Cyprus allows crypto trading without capital gains tax, but banks impose strict restrictions under EU MiCA rules. Learn how Travel Rule compliance, CySEC registration, and banking hurdles affect individuals and businesses in 2025.
When it comes to Cyprus crypto restrictions, the regulatory framework set by the Central Bank of Cyprus and the Cyprus Securities and Exchange Commission (CySEC) that defines how cryptocurrencies can be used, traded, and taxed within the country. Also known as crypto rules in Cyprus, these policies don’t ban crypto outright—but they make it far from free for all. Unlike countries that shut down crypto completely, Cyprus walks a tightrope: it allows individuals to hold and trade digital assets, but treats exchanges, staking platforms, and crypto businesses as high-risk financial services under strict oversight.
This means if you’re running a crypto exchange, a platform that lets users buy, sell, or trade digital assets, which in Cyprus must be licensed by CySEC and comply with EU-wide AML rules. Also known as digital asset service provider, it is subject to rigorous reporting and customer verification, you need a license. No license? You’re operating illegally. The same goes for platforms offering staking, lending, or yield farming to Cypriot residents. The Central Bank of Cyprus, the national monetary authority that coordinates with EU regulators to enforce financial compliance, monitor crypto flows, and prevent money laundering. Also known as CBC, it has no public ban on crypto ownership but tightly controls institutional access doesn’t want crypto to become a loophole for hiding money. So while you can hold Bitcoin in your wallet, any service that touches your money—like a local exchange or a crypto debit card—must be approved and monitored.
Then there’s the tax side. Crypto gains in Cyprus are treated as capital gains, not income, which sounds good—until you realize the rate can hit up to 20% depending on your total earnings. No exemptions for small trades. No grace periods. And if you’re a non-resident using Cyprus as a crypto hub? You’re still subject to local rules if you’re transacting through a Cypriot entity. The system isn’t designed to stop you from holding crypto—it’s designed to track every move you make.
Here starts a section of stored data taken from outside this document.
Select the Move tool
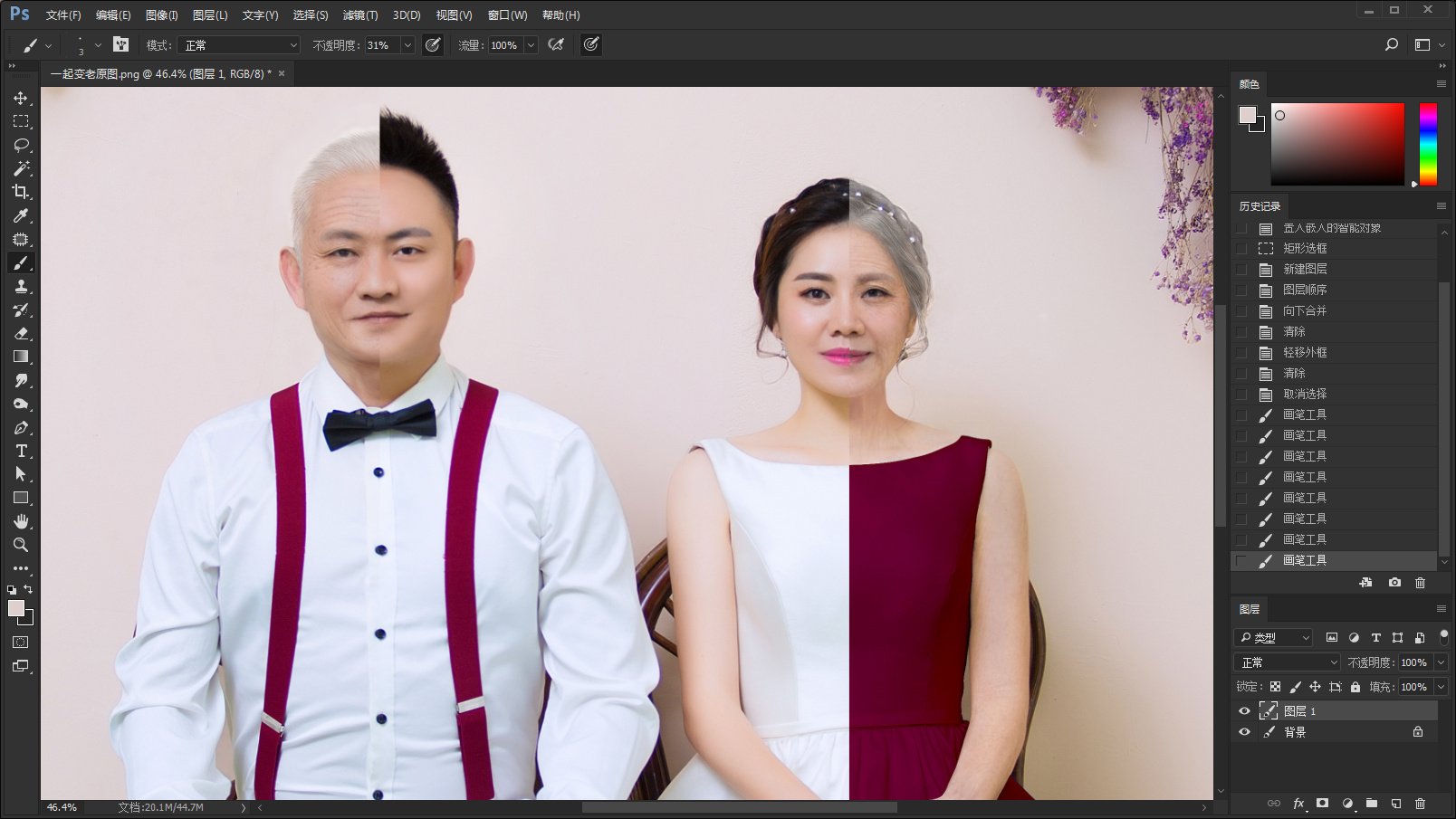 coord(21,98)
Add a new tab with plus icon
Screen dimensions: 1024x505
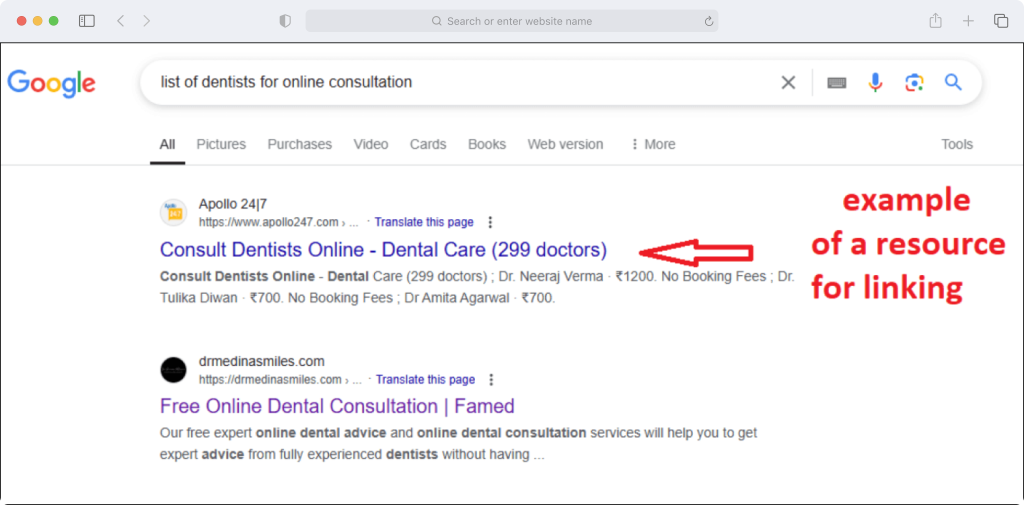(x=968, y=21)
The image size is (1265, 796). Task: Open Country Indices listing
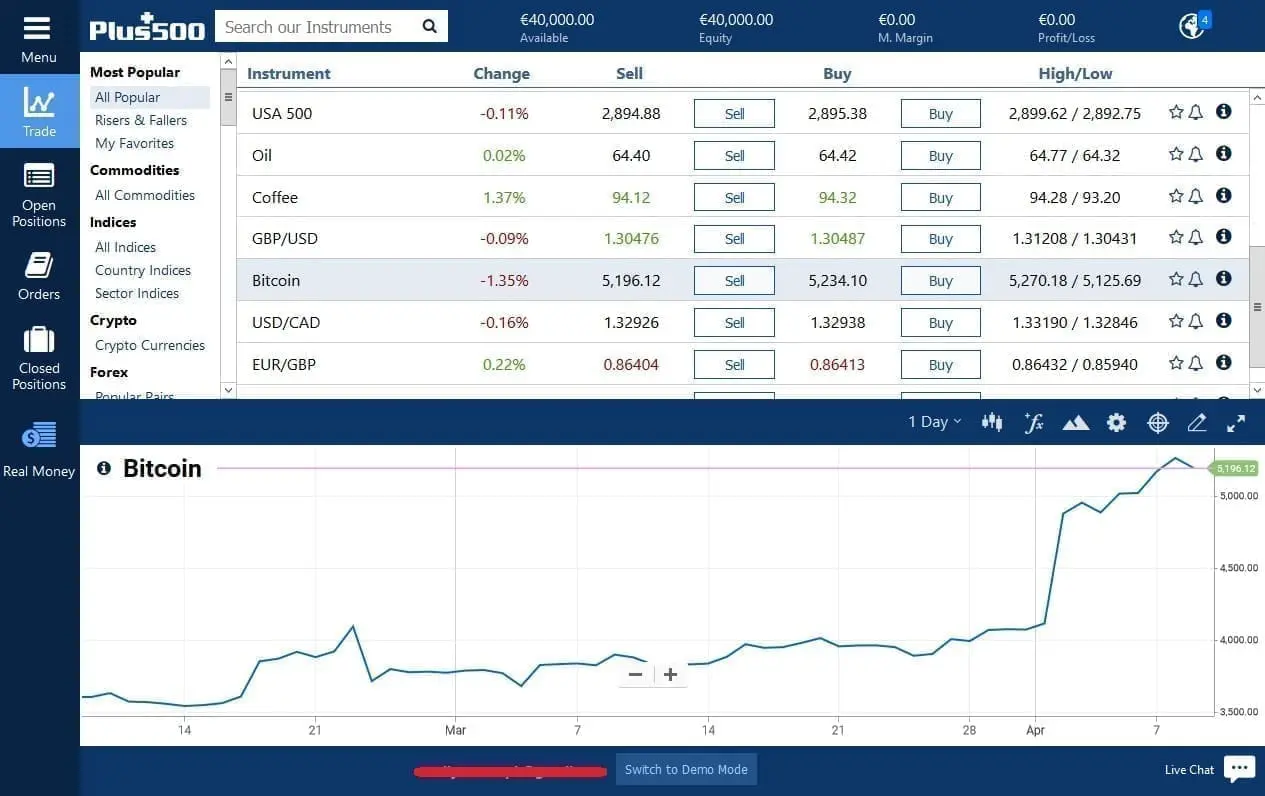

What you’ll find below are real stories from people who’ve navigated this system. From traders caught in the crosshairs of AML checks, to investors who switched to decentralized wallets to avoid bank freezes, to those who lost access to their funds after using an unlicensed platform. These aren’t hypotheticals. These are cases that happened right here, in Cyprus, under these exact rules. You’ll see what works, what doesn’t, and what the authorities are watching for—so you don’t get caught off guard.
Cyprus allows crypto trading without capital gains tax, but banks impose strict restrictions under EU MiCA rules. Learn how Travel Rule compliance, CySEC registration, and banking hurdles affect individuals and businesses in 2025.